• YOUR OBJECTIVE: The entries below contain a stretch that opens with the line containing "Viewport: 1456px width, 819px" and closes with the line containing "Given: Click the line chart point labeled 25"; set down that stretch exactly, both ends included, and nothing else.

(EXTRACTED INFORMATION begins)

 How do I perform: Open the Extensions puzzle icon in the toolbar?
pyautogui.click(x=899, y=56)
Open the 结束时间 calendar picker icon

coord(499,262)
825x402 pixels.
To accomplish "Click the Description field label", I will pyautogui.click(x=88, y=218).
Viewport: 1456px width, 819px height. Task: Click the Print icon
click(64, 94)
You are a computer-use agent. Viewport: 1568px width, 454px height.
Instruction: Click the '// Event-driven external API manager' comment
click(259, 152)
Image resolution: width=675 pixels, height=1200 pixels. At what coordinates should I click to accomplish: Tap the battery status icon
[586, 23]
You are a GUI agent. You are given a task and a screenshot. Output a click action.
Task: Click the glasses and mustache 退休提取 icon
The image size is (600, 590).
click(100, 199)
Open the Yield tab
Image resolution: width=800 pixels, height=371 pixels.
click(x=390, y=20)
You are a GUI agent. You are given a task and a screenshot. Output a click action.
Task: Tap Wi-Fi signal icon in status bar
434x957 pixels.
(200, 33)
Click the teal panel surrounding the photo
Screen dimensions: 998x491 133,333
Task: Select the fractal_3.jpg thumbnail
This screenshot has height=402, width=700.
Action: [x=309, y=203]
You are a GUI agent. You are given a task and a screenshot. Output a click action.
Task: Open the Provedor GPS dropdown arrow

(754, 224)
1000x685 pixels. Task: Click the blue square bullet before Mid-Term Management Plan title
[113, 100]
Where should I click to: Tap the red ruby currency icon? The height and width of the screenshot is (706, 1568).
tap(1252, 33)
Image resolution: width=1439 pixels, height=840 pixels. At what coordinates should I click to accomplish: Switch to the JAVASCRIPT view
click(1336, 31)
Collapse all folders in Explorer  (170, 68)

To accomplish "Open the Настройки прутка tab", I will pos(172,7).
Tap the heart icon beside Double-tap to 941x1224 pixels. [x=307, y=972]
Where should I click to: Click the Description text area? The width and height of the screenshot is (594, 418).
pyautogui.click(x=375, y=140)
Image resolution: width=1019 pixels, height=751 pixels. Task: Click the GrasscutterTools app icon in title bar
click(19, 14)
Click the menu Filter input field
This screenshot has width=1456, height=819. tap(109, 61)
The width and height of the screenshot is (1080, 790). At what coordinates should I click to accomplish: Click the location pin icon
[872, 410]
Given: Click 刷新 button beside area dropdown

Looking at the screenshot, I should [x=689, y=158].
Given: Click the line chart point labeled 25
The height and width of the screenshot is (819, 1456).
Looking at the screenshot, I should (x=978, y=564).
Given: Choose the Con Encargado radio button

(EXTRACTED INFORMATION ends)

• RESPONSE TO THIS TASK:
Viewport: 1456px width, 819px height. Task: Click the Print icon
click(64, 94)
You are a computer-use agent. Viewport: 1568px width, 454px height.
Instruction: Click the '// Event-driven external API manager' comment
click(259, 152)
Image resolution: width=675 pixels, height=1200 pixels. At what coordinates should I click to accomplish: Tap the battery status icon
[586, 23]
You are a GUI agent. You are given a task and a screenshot. Output a click action.
Task: Click the glasses and mustache 退休提取 icon
The image size is (600, 590).
click(100, 199)
Open the Yield tab
Image resolution: width=800 pixels, height=371 pixels.
click(x=390, y=20)
You are a GUI agent. You are given a task and a screenshot. Output a click action.
Task: Tap Wi-Fi signal icon in status bar
434x957 pixels.
(200, 33)
Click the teal panel surrounding the photo
Screen dimensions: 998x491 133,333
Task: Select the fractal_3.jpg thumbnail
This screenshot has height=402, width=700.
Action: [x=309, y=203]
You are a GUI agent. You are given a task and a screenshot. Output a click action.
Task: Open the Provedor GPS dropdown arrow

(754, 224)
1000x685 pixels. Task: Click the blue square bullet before Mid-Term Management Plan title
[113, 100]
Where should I click to: Tap the red ruby currency icon? The height and width of the screenshot is (706, 1568).
tap(1252, 33)
Image resolution: width=1439 pixels, height=840 pixels. At what coordinates should I click to accomplish: Switch to the JAVASCRIPT view
click(1336, 31)
Collapse all folders in Explorer  (170, 68)

To accomplish "Open the Настройки прутка tab", I will pos(172,7).
Tap the heart icon beside Double-tap to 941x1224 pixels. [x=307, y=972]
Where should I click to: Click the Description text area? The width and height of the screenshot is (594, 418).
pyautogui.click(x=375, y=140)
Image resolution: width=1019 pixels, height=751 pixels. Task: Click the GrasscutterTools app icon in title bar
click(19, 14)
Click the menu Filter input field
This screenshot has width=1456, height=819. tap(109, 61)
The width and height of the screenshot is (1080, 790). At what coordinates should I click to accomplish: Click the location pin icon
[872, 410]
Given: Click 刷新 button beside area dropdown

Looking at the screenshot, I should [x=689, y=158].
Given: Click the line chart point labeled 25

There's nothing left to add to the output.